* Reading text
"""

This is a funny definition of 'words', but then again, those are what the specifications are. Property-based testing is a great way to reveal how woefully underspecified a software project is. With the generator plugged into the previous prop_word_count definition, the property can now run for an arbitrary number of tests:

→ rebar3 proper -m prop_generators -p prop_word_count -n 5000
[...]
OK: Passed 5000 test(s).
===>
1/1 properties passed

The distribution of words to spaces should now be much higher than before. The same kind of logic can be applied to any recursive data structure.

The one caveat with this approach is that probabilities for recursion can mean two things:

Because the probabilities are fixed, the size of the created data structure will generally be unchanging
Because there are probabilities at all, there is a chance some data structures will be enormous, and possibly not terminate

In some cases, the potential variation for very large or very small structures will be desirable, but not always. Recursive functions can be written the way they usually are in Erlang, using a marker such as a counter that decrements to know when to stop:

wordy_string_deterministic(0, Fragments, Count) ->
    %% base case: return the flattened string
    {?LET(Generated, Fragments, lists:append(Generated)), Count};
wordy_string_deterministic(N, Fragments, Count) ->
    %% recursive case: add a word, a splitter, and increment the
    %% counter before trying again
    wordy_string_deterministic(N-1, [word(), splitter() | Fragments], Count+1).

Because the structure is flat, the ?LAZY macro can be avoided. All that is needed is a wrapper to seed the size parameter. It turns out that the ?SIZED macro is perfect for this:

wordy_string_deterministic() ->
    %% Set a size proportional to length
    ?SIZED(Length, wordy_string_deterministic(Length, [], 0)).

The variability of the data structure size will then be managed by the framework. Someone wanting smaller or larger lists could still use resize/2 to impact the total size.

5.9. Symbolic Calls

In the case where the generator is used to build a given data structure through side-effects, such as sequences of writes to a file, filling an ETS table, or just sending messages to a process, a counter-example built from regular or recursive generators will look like on opaque structure. In the case of a file or socket, it may be a 'Port' data type (#Port<0.123>—Erlang’s file descriptors, more or less); in the case of ETS, an integer table identifier; for a process, a Pid (<0.123.0>). Another difficult to read type of generator is for data structures that are too abstract in representation to reasonably make sense out of them from the printout. In such cases, digging for the bad state would be cumbersome, possibly requiring temporary debugging code to be added to the property since the opaque data type shows no relevant information. Symbolic calls can help.

"""

* Extracted data
"""

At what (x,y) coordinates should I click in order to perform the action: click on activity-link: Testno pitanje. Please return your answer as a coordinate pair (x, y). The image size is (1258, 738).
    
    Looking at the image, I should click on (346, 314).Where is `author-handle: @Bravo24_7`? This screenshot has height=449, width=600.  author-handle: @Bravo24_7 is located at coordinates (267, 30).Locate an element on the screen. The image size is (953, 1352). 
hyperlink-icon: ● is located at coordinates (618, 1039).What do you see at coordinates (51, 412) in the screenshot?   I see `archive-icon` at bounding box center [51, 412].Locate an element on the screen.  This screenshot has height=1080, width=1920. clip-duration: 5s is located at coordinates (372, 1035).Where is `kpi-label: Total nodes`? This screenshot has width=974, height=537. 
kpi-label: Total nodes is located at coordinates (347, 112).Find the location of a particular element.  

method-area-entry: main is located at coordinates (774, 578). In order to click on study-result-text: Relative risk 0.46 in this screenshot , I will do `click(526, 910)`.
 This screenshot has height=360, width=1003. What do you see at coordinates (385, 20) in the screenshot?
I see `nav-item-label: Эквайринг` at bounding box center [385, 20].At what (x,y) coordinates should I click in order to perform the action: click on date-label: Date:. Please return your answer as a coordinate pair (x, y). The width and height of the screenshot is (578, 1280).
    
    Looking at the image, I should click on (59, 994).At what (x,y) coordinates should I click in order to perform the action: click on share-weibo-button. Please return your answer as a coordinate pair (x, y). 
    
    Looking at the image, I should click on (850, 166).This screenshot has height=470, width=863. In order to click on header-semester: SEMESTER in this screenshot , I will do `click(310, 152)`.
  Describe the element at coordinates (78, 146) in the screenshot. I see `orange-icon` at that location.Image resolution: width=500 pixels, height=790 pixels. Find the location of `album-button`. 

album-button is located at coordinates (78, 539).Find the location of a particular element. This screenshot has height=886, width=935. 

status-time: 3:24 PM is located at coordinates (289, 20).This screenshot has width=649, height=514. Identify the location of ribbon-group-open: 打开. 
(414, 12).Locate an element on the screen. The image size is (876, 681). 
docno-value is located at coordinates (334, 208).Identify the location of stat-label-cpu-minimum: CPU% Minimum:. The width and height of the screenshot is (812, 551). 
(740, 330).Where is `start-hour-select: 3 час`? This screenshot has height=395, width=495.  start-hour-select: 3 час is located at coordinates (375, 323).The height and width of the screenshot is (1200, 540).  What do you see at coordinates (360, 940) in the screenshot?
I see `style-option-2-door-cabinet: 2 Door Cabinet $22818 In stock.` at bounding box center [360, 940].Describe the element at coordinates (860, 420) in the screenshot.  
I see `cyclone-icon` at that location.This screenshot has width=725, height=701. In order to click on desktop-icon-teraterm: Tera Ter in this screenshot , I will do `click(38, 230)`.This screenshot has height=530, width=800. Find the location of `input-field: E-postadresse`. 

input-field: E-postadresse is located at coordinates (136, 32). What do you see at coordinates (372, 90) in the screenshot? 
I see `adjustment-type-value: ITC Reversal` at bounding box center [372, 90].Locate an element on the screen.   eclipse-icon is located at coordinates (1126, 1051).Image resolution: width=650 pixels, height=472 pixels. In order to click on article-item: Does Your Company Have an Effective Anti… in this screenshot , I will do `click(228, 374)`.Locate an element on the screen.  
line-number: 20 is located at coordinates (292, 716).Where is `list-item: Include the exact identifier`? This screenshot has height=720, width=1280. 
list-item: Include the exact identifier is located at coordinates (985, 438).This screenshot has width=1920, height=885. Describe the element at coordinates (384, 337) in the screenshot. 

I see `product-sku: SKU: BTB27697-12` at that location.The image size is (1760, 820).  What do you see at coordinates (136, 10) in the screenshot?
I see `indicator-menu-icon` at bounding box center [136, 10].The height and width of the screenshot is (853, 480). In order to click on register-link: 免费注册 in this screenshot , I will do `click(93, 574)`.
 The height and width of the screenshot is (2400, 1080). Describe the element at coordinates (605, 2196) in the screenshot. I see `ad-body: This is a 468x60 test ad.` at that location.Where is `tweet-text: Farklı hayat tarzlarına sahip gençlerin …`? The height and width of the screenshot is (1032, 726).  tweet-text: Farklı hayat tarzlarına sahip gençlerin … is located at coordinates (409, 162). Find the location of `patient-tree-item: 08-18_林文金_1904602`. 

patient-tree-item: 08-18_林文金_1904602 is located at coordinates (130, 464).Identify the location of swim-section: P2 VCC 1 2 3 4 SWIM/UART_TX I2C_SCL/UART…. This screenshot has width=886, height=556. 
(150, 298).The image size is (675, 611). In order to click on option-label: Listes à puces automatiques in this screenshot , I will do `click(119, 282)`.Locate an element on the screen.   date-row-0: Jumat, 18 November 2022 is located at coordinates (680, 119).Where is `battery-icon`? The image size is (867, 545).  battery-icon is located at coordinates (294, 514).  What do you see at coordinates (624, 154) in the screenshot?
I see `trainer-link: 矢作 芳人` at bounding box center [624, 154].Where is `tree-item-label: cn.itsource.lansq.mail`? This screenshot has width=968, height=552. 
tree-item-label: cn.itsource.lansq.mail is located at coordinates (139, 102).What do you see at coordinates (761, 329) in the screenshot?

"""

* How to complete this task
Pick up the text on property-based testing in Erlang after its last sentence and keep writing it. The records come from a different source than the text.

* Result below
A symbolic call is just a special notation for function calls that can be used in generators. Rather than executing the operation straight away, the calls are built up as a data structure. Once the generator materializes, then they get executed at once. The notation is {call, Module, Function, ArgumentList}:

Function Call

Symbolic Call

Automated Symbolic Call (PropEr only)

sets:new()

{call, sets, new, []}

{'$call', sets, new, []}

queue:join(Q1, Q2)

{call, queue, join, [Q1, Q2]}

{'$call', queue, join, [Q1, Q2]}

lists:sort([1,2,3])

{call, lists, sort, [[1,2,3]]}

{'$call', lists, sort, [[1,2,3]]}

local(Arg) ^[5]

{call, ?MODULE, local, [Arg]}

{'$call', ?MODULE, local, [Arg]}

By using this format, calls can be made simpler when shrinking:

dict_gen() ->
    ?LET(X, list({integer(),integer()}), dict:from_list(X)).

dict_symb() ->
    ?SIZED(Size, dict_symb(Size, {call, dict, new, []})).
dict_symb(0, Dict) ->
    Dict;
dict_symb(N, Dict) ->
    dict_symb(N-1, {call, dict, store, [integer(), integer(), Dict]}).

dict_autosymb() ->
    ?SIZED(Size, dict_autosymb(Size, {'$call', dict, new, []})).
dict_autosymb(0, Dict) ->
    Dict;
dict_autosymb(N, Dict) ->
    dict_autosymb(N-1, {'$call', dict, store, [integer(), integer(), Dict]}).

In properties, they look like:

prop_dict_gen() ->
    ?FORALL(D, dict_gen(), dict:size(D) < 5).

prop_dict_symb() ->
    ?FORALL(DSymb, dict_symb(), dict:size(eval(DSymb)) < 5).

prop_dict_autosymb() ->
    ?FORALL(D, dict_autosymb(), dict:size(D) < 5).

The first one is the standard generator, giving a standard dictionary. The second one uses symbolic calls, which require calling eval(Gen) ^[6] to execute the symbolic calls into the final dictionary. The automated symbolic calls are automatically evaluated when being returned.

The three properties are set up to fail, to show the difference on shrinking:

===> Testing prop_generators:prop_dict_gen()
...............!
Failed: After 16 test(s). (1)
{dict,5,16,16,8,80,48,{[],[],[],[],[],[],[],[],[],[],[],
 [],[],[],[],[]},{{[],[[3|-6]],[],[],[],[[-1|-5]],
[[-14|10],[2|3]],[[5|1]],[],[],[],[],[],[],[],[]}}}
[...]
===> Testing prop_generators:prop_dict_symb()
..............!
Failed: After 15 test(s). (2)
{call,dict,store,[-6,8,{call,dict,store,[46,-13,{call,dict,store,[2,-2,{call,dict,store,[22,-2,{call,dict,store,[-12,-2,{call,dict,new,[]}]}]}]}]}]}
[...]
===> Testing prop_generators:prop_dict_autosymb()
............!
Failed: After 13 test(s). (3)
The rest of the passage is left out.